And that’s part of what makes this story so interesting. It starts with a weird question and ends with a very surprising answer. If we just skim it on the surface, we might assume that it has nothing to say to us in the 21st-century. But we would be wrong about that.
Signifying nothing.
So is there life after death?
Thousands of years ago Job raised the same question. “If a man dies, will he live again?” (Job 14:14). That is the question, isn’t it? We all die, but what then?
“Ashes to ashes, dust to dust.”Is that all there is?
And that brings us to our text, an encounter that took place two or three days before Jesus was crucified. It is Tuesday or perhaps Wednesday of Passion Week. Jesus has come to Jerusalem for the final time. Pilgrims crowd the city in anticipation of Passover. Because of his rising popularity with the people, the Jewish leaders have already decided to find a way to put Jesus to death. Knowing that his time is short, Jesus takes every opportunity to confront evil and to present himself to the people so they can decide whether or not to follow him. Everywhere he goes, crowds gather to listen as he debates the religious leaders of that day. Mostly he deals with the Pharisees who were the largest religious group in Judea.
But on one occasion he faced off against the Sadducees who were very much unlike the Pharisees. Luke 20:27-40 tells us what happened when they came to him with an absurd question about a woman with seven husbands. From Jesus’ answer we learn a great deal about life after death.
When you think of the Sadducees, you need to know what they didn’t believe.
They didn’t believe in angels.
They didn’t believe in heaven or hell.
They didn’t believe in life after death.
They didn’t believe in the resurrection of the dead.
They didn’t believe in the immortality of the soul.
The Pharisees believed in all those things, which was a major reason why the two groups didn’t get along. In 21st-century terms, the Sadducees would be like today’s religious liberals who don’t believe in the supernatural. It was a rich man’s religion that offered power with no accountability to God. You live, you die, and that’s it.
Jesus was a direct threat to all they believed.
This passage is notable because it records their only direct run-in with Jesus. By definition a Sadducee couldn’t become a follower of Jesus without giving up what he believed. So that’s why they came with a question that seemed absurd in that day and sounds ridiculous in our day.
In order to understand the question, we need to go back to Deuteronomy 25:5-10 which describes the law of levirate marriage. Because of the importance of preserving the family name, the law provided for the brother of a man who died childless to marry the widow and have children in the name of the deceased brother. It was a sacred obligation.
So the question is, after she marries seven brothers, whose wife will she be in the resurrection?
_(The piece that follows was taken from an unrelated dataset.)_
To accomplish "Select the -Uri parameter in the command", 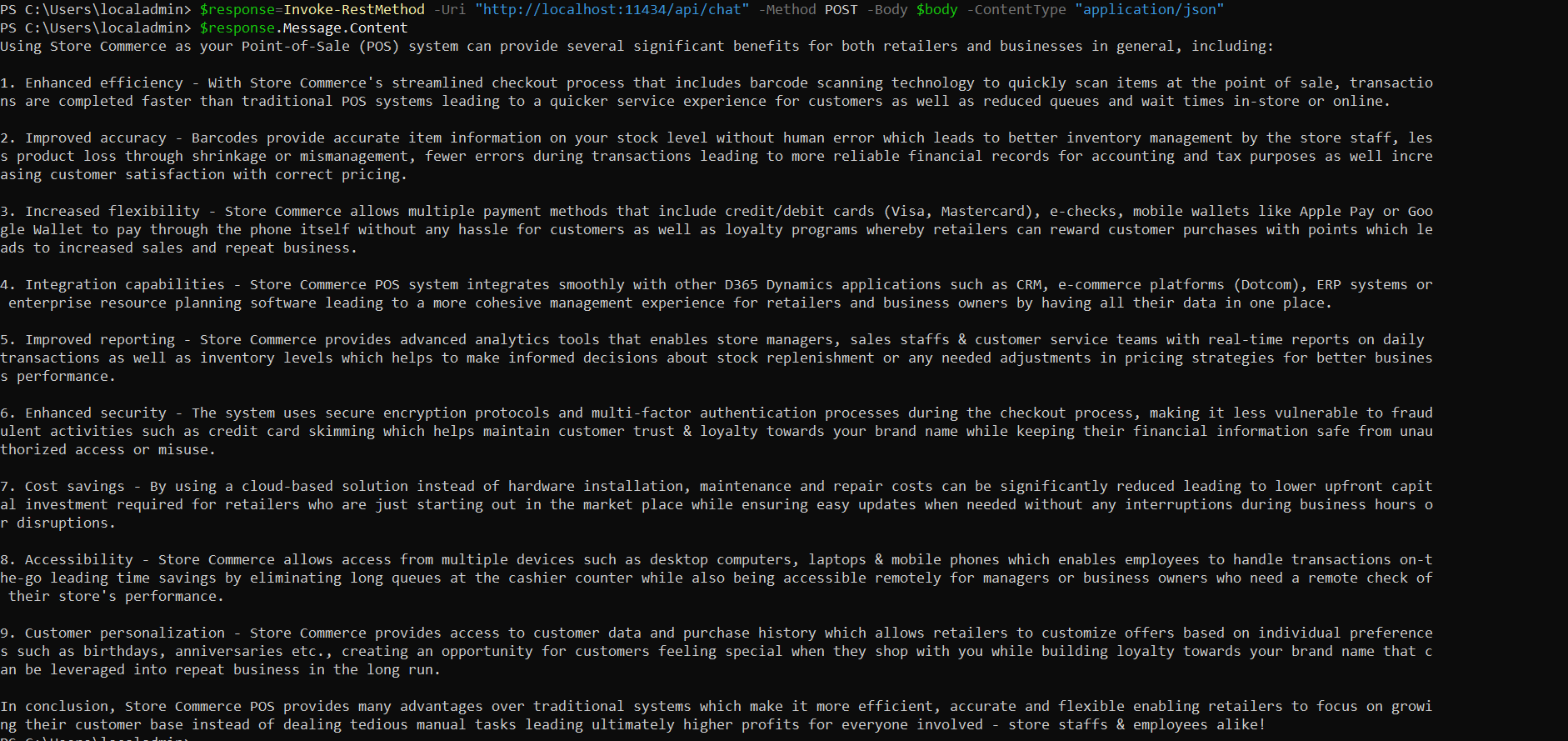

In her case, Jesus’ answer was reassuring. Besides saying in essence, “That’s a stupid question,” Jesus says there is no marriage in the resurrection. She was probably happy about that. Seven husbands is plenty-and probably a few too many. The good news is, she won’t be married to seven men at the same time. The Sadducee framed the question precisely so we would laugh about it.
“Maybe she’ll be married to the first one.”
“Or the last one.
“Or the best-looking one.”
“Or the one with the most money.”
You could imagine the snickers in the crowd. The point is, you can’t say for sure whose wife she will be. The Sadducees used questions like this to show what they considered to be the absurdity of believing in life after death.
But behind the question lay an important (and wrong) assumption that the afterlife is only a continuation of this life. People often wrongly assume that eternity is nothing but the extrapolation of time into the future. They think the conditions in the age to come are the same as the conditions here. But that is not the case. In this life things are so messed up that we can’t imagine how God can straighten them out. But as someone said, “God has an eternity to make right what has gone wrong in this life.”
So the question, though insincere, does raise some important issues regarding what heaven will be like. And the answer is, it won’t be exactly the same as life on earth.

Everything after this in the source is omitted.